Exercise aim: All records are to be restated word for word, with pictures excluded.

=== Section Start ===

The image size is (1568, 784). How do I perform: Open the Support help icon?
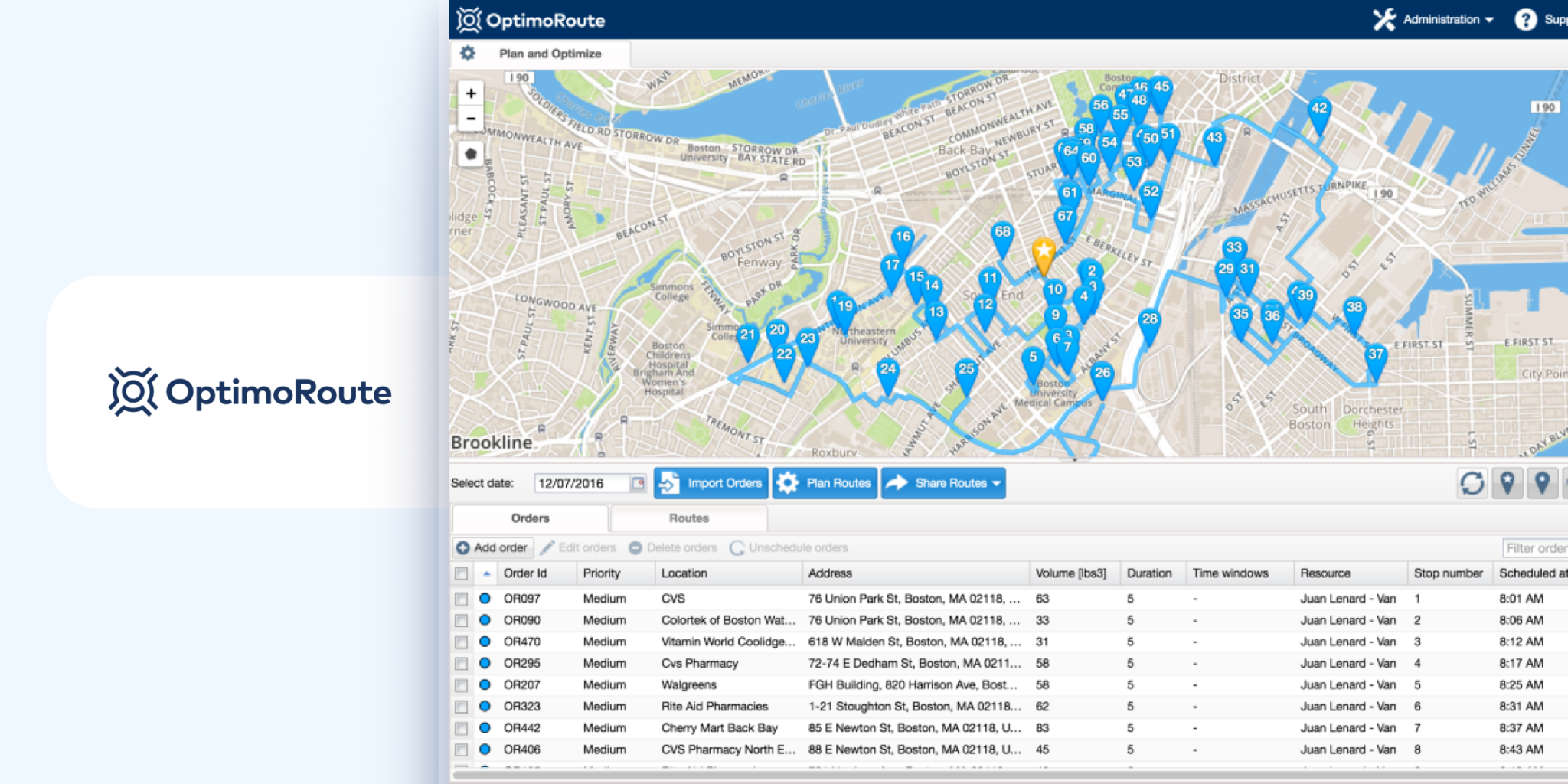(x=1525, y=20)
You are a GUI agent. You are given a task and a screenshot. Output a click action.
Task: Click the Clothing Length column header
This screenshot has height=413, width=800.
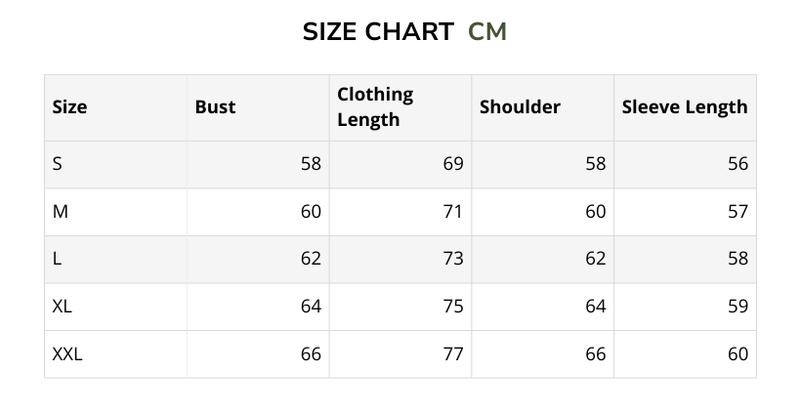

=== Section End ===

Your response:
The image size is (1568, 784). How do I perform: Open the Support help icon?
(x=1525, y=20)
You are a GUI agent. You are given a task and a screenshot. Output a click action.
Task: Click the Clothing Length column header
This screenshot has height=413, width=800.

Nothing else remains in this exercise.